> _Set task_
Rewrite the listing below with every "magnifier" switched to "magnifying glass", keeping everything else unchanged.

> _Information supplied_
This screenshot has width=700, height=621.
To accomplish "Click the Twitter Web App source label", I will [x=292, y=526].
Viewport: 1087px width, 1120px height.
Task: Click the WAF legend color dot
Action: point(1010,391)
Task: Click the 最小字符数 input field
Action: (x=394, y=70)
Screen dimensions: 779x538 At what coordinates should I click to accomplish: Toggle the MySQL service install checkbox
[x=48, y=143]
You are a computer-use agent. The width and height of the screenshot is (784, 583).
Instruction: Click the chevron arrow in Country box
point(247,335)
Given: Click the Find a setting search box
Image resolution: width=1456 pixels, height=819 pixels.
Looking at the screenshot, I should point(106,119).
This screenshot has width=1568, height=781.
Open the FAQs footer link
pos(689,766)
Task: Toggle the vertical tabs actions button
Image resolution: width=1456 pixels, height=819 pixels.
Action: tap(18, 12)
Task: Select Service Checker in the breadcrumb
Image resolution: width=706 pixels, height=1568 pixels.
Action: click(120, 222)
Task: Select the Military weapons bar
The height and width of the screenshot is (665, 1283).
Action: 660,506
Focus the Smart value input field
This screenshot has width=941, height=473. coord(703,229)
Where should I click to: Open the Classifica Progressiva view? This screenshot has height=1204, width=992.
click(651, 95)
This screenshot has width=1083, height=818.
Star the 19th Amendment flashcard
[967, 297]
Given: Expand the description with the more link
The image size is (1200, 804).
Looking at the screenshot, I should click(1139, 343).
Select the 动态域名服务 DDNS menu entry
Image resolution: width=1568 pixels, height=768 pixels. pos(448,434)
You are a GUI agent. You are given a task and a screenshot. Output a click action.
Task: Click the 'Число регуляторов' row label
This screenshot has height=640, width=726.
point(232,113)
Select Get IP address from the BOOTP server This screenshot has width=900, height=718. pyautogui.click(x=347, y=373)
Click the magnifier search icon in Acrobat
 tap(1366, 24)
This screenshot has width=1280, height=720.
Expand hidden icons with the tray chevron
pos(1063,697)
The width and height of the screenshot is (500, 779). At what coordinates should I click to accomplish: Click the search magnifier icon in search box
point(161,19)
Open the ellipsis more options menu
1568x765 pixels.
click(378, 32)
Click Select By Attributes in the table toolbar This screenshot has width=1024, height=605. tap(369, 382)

> _Correct result_
This screenshot has width=700, height=621.
To accomplish "Click the Twitter Web App source label", I will [x=292, y=526].
Viewport: 1087px width, 1120px height.
Task: Click the WAF legend color dot
Action: point(1010,391)
Task: Click the 最小字符数 input field
Action: (x=394, y=70)
Screen dimensions: 779x538 At what coordinates should I click to accomplish: Toggle the MySQL service install checkbox
[x=48, y=143]
You are a computer-use agent. The width and height of the screenshot is (784, 583).
Instruction: Click the chevron arrow in Country box
point(247,335)
Given: Click the Find a setting search box
Image resolution: width=1456 pixels, height=819 pixels.
Looking at the screenshot, I should point(106,119).
This screenshot has width=1568, height=781.
Open the FAQs footer link
pos(689,766)
Task: Toggle the vertical tabs actions button
Image resolution: width=1456 pixels, height=819 pixels.
Action: tap(18, 12)
Task: Select Service Checker in the breadcrumb
Image resolution: width=706 pixels, height=1568 pixels.
Action: click(120, 222)
Task: Select the Military weapons bar
The height and width of the screenshot is (665, 1283).
Action: 660,506
Focus the Smart value input field
This screenshot has width=941, height=473. coord(703,229)
Where should I click to: Open the Classifica Progressiva view? This screenshot has height=1204, width=992.
click(651, 95)
This screenshot has width=1083, height=818.
Star the 19th Amendment flashcard
[967, 297]
Given: Expand the description with the more link
The image size is (1200, 804).
Looking at the screenshot, I should click(1139, 343).
Select the 动态域名服务 DDNS menu entry
Image resolution: width=1568 pixels, height=768 pixels. pos(448,434)
You are a GUI agent. You are given a task and a screenshot. Output a click action.
Task: Click the 'Число регуляторов' row label
This screenshot has height=640, width=726.
point(232,113)
Select Get IP address from the BOOTP server This screenshot has width=900, height=718. pyautogui.click(x=347, y=373)
Click the magnifying glass search icon in Acrobat
 tap(1366, 24)
This screenshot has width=1280, height=720.
Expand hidden icons with the tray chevron
pos(1063,697)
The width and height of the screenshot is (500, 779). At what coordinates should I click to accomplish: Click the search magnifying glass icon in search box
point(161,19)
Open the ellipsis more options menu
1568x765 pixels.
click(378, 32)
Click Select By Attributes in the table toolbar This screenshot has width=1024, height=605. tap(369, 382)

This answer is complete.